Says the guy who programmed on a 3mhz processor. Yes you read that right and 64k was NOT enough.
I see a lot of theoretical answers, but no practical advice for your scenario. What I'm guessing is that you have a large number of parameters to pass down through a number of function calls, and you're worried about accumulated overhead from many levels of call frames and many parameters at each level. Otherwise your concern is completely unfounded.
If this is your scenario, you should probably put all of the parameters in a "context" structure and pass a pointer to that structure. This will ensure data locality, and makes it so you don't have to pass more than one argument (the pointer) at each function call.
Parameters accessed this way are slightly more expensive to access than true function arguments (you need an extra register to hold the pointer to the base of the structure, as opposed to the frame pointer which would serve this purpose with function arguments), and individually (but probably not with cache effects factored in) more expensive to access than global variables in normal, non-PIC code. However, if your code is in a shared library/DLL using position independent code, the cost of accessing parameters passed by pointer to struct is cheaper than accessing a global variable and identical to accessing static variables, due to GOT and GOT-relative addressing. This is another reason never to use global variables for parameter passing: if you may eventually put your code in a shared library/DLL, any possible performance benefits will suddenly backfire!

§

Quote the forum answer on parameter passing word for word, between "Says the guy" and "is completely unfounded.", inclusive.

• [DATASET ROWS]:
§

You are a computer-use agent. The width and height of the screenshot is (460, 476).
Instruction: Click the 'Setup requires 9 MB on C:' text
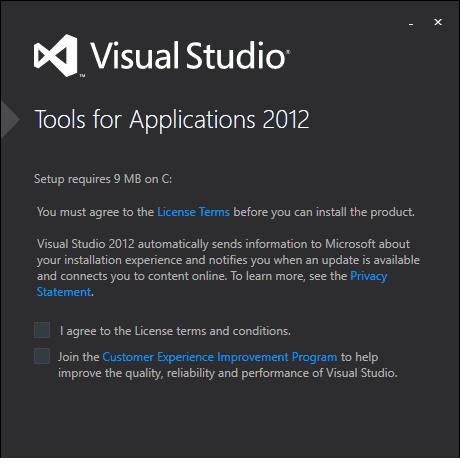(103, 179)
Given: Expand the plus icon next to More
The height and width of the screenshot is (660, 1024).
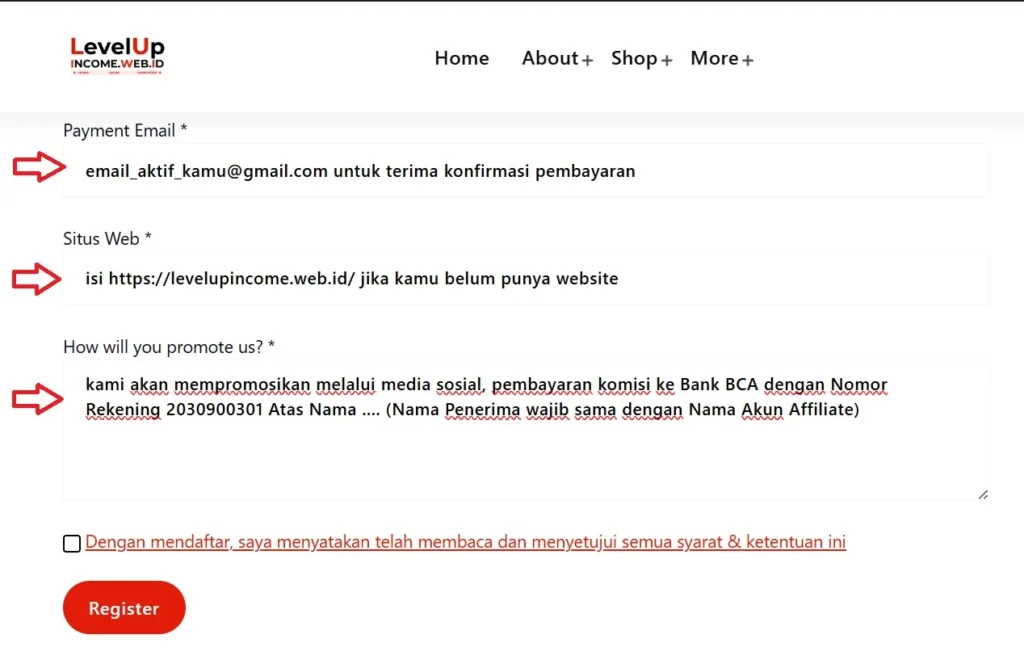Looking at the screenshot, I should point(749,61).
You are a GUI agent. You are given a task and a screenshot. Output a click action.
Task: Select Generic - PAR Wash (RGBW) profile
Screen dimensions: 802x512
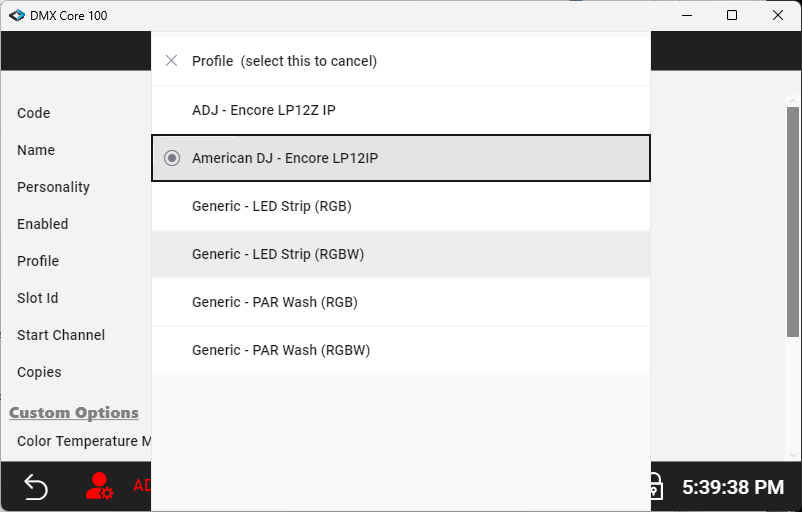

§

• [ANSWER]:
Says the guy who programmed on a 3mhz processor. Yes you read that right and 64k was NOT enough.
I see a lot of theoretical answers, but no practical advice for your scenario. What I'm guessing is that you have a large number of parameters to pass down through a number of function calls, and you're worried about accumulated overhead from many levels of call frames and many parameters at each level. Otherwise your concern is completely unfounded.